The crypto ice age may mean that some of those investors will come back to the more old-school hedge fund space. The so-called crypto hedge funds will find it hard to survive. A trend in 2023 will no doubt be improved due diligence and governance for all kinds of investments. The smoke-and-mirrors shows in the crypto space where major finance houses have been caught with their pants down have woken up investors. The crypto space is not different, it is not revolutionary. Business is still business and one needs to look at risks in a sober and realistic way.
The hedge fund industry, by and large, learned that lesson following the Madoff scam in 2008. Some hedge funds have made short-term gains by placing crypto bets (not least from shorts, taking the opposite side of the trades that “crypto believers” put on). Some of that may continue in the short term, but probably to a lesser extent. But even smart traders with proper risk awareness will find it hard to stomach the crypto industry’s lack of governance and non-existent risk management. Those short-term bets are truly bets, not investments, and they are highly risky as the infrastructure is not there.
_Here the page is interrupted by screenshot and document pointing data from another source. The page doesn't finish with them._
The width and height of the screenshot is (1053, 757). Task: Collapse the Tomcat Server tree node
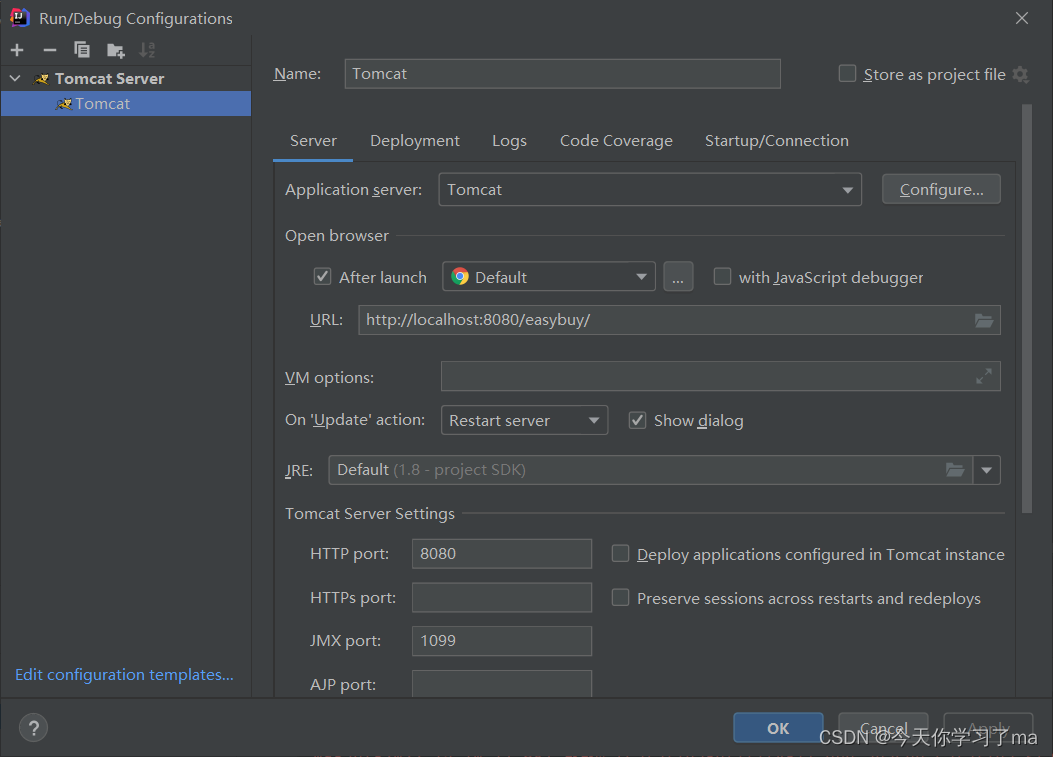(14, 77)
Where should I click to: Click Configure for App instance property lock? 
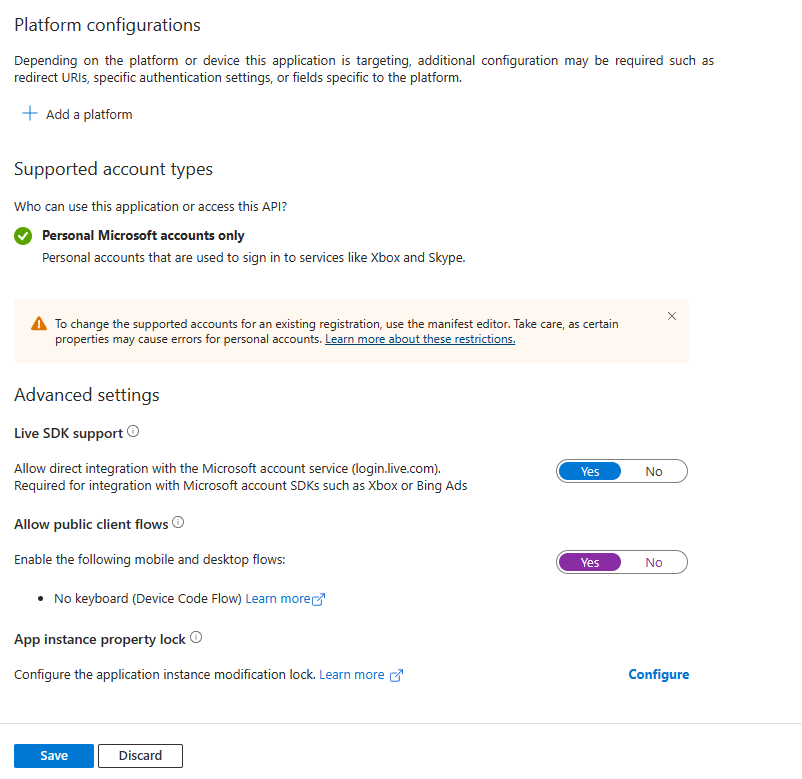coord(658,674)
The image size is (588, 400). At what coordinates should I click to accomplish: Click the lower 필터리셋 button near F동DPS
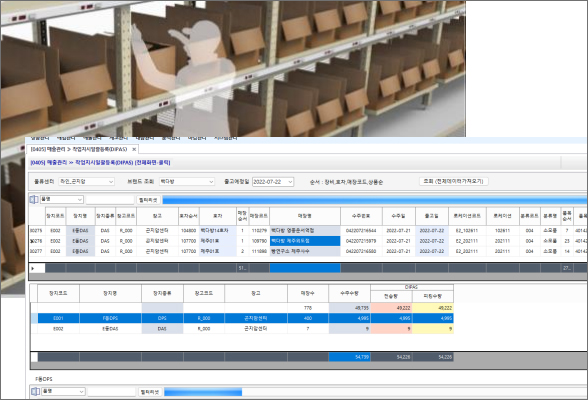150,392
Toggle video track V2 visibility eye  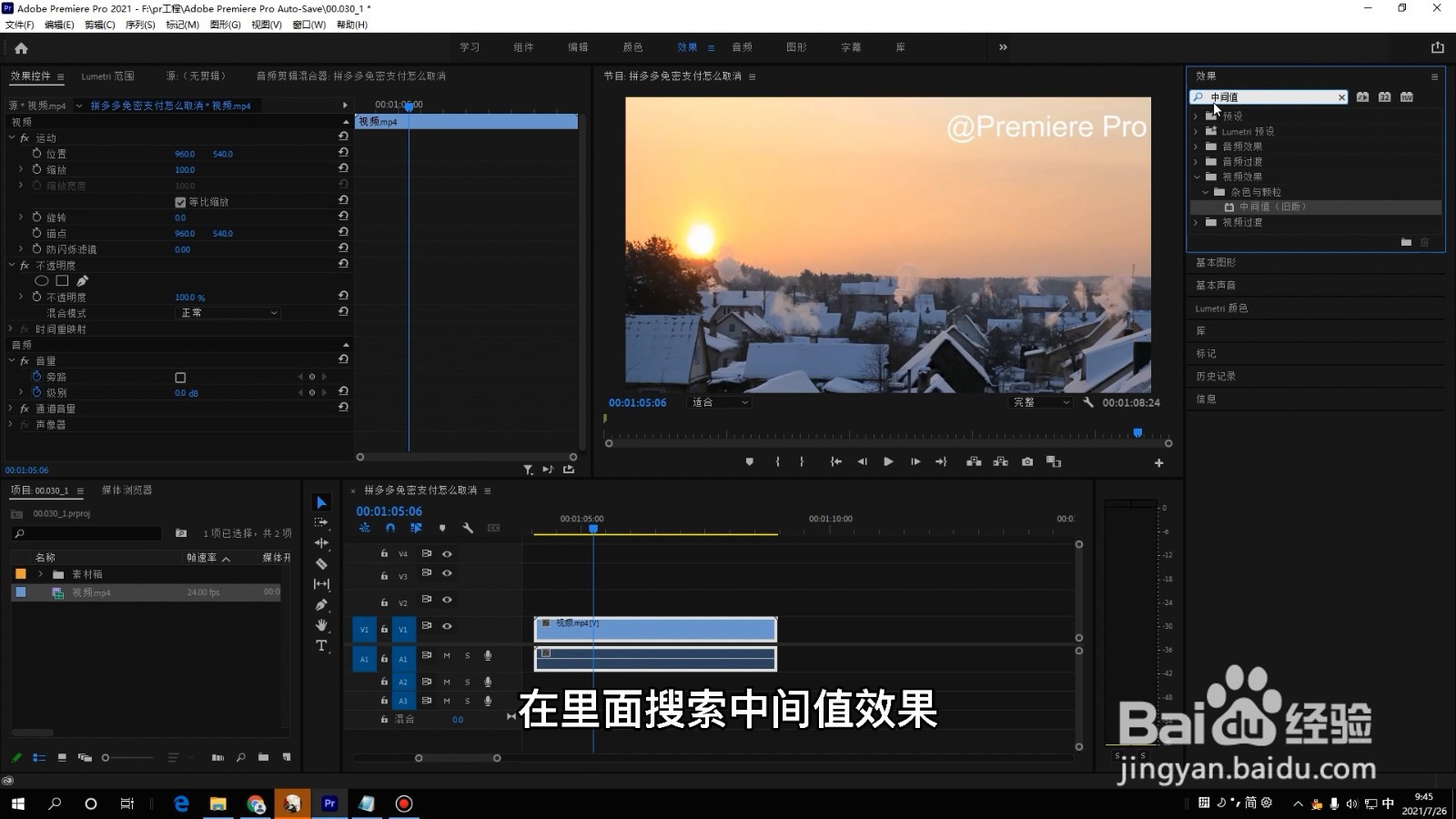[446, 601]
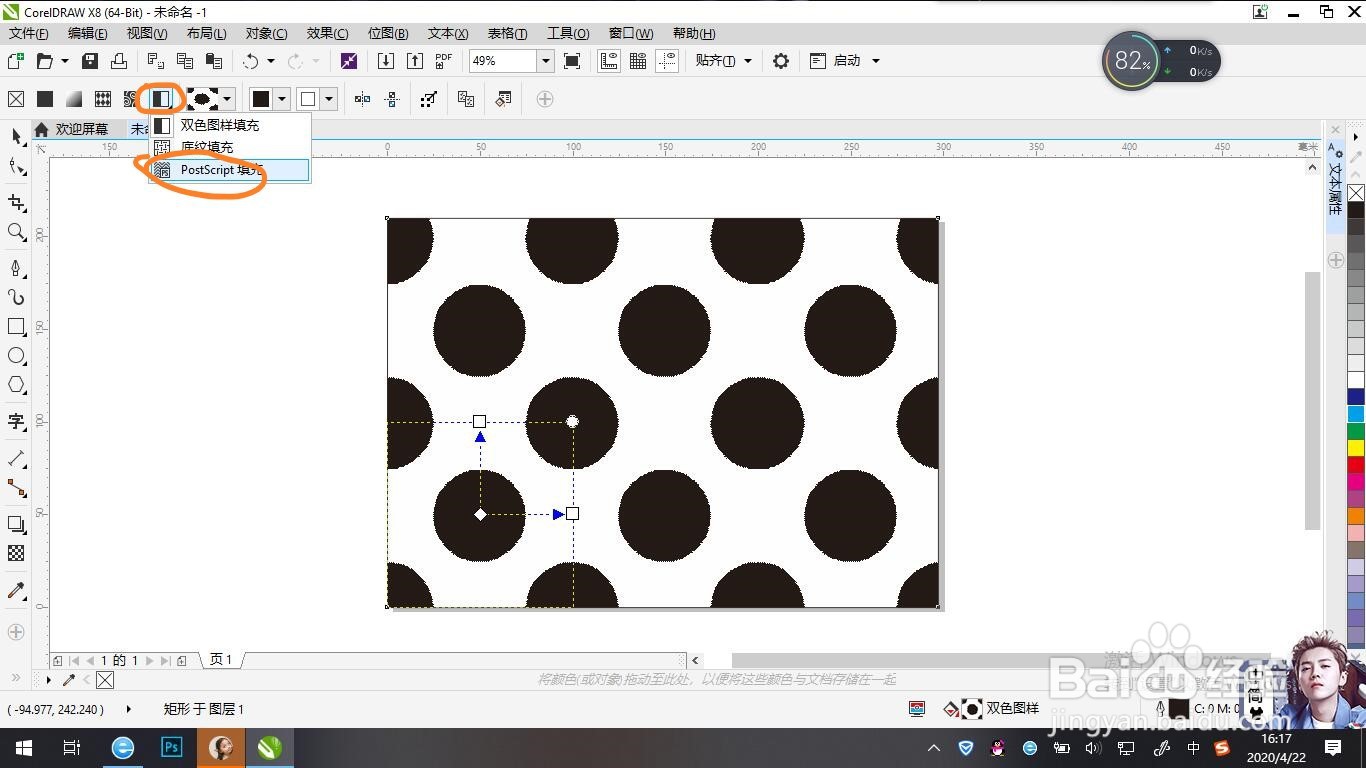Image resolution: width=1366 pixels, height=768 pixels.
Task: Toggle the Uniform fill button
Action: pos(45,99)
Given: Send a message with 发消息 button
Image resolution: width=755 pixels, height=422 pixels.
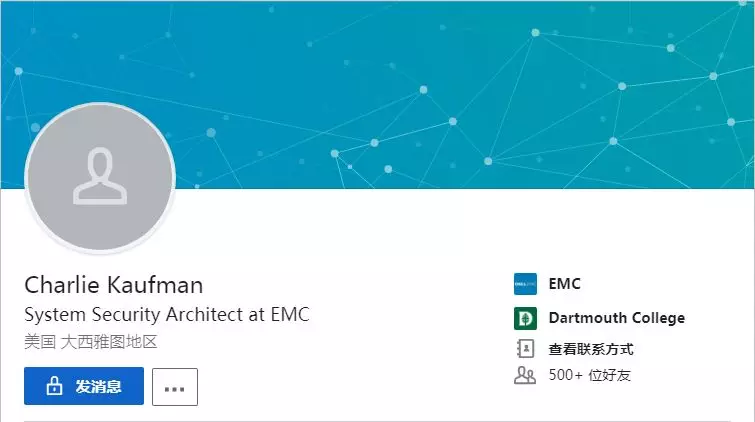Looking at the screenshot, I should click(84, 386).
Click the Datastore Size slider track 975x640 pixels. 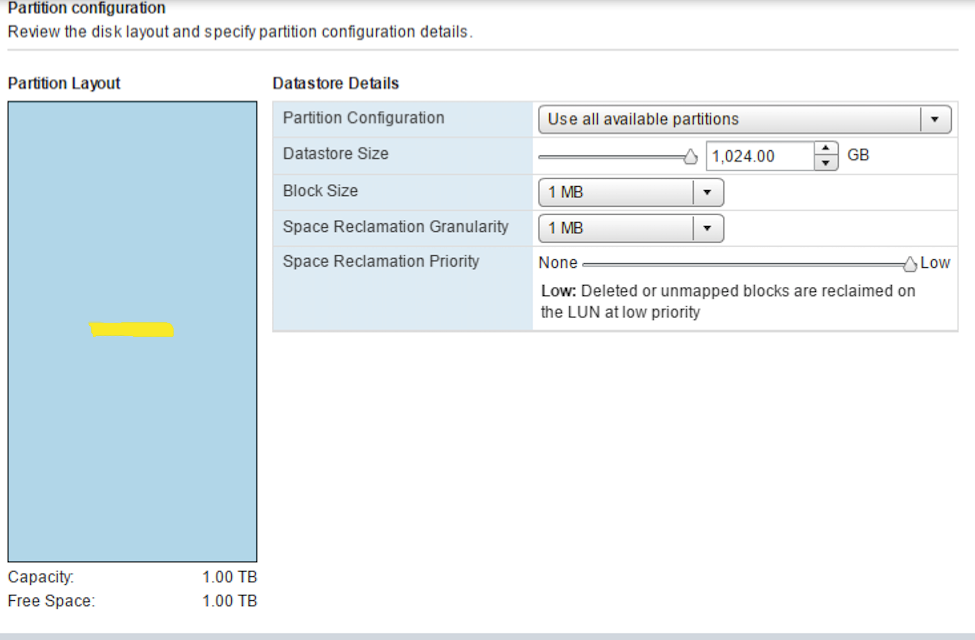pos(610,156)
When exchanges, custodians and other counterparties can’t be fully trusted to do what they are supposed to do, it is hard to put on such trades, especially when the underlying investors in one’s fund are pension funds and families.
The crypto ice age is good news for the hedge fund industry where the focus is on understanding and managing risk, establishing relationships with proper counterparties and where governance and transparency now is the norm. Sure, there are bad apples and frauds, but they soon get washed out. Investors and counterparties won’t do business with those that do not have their houses in order.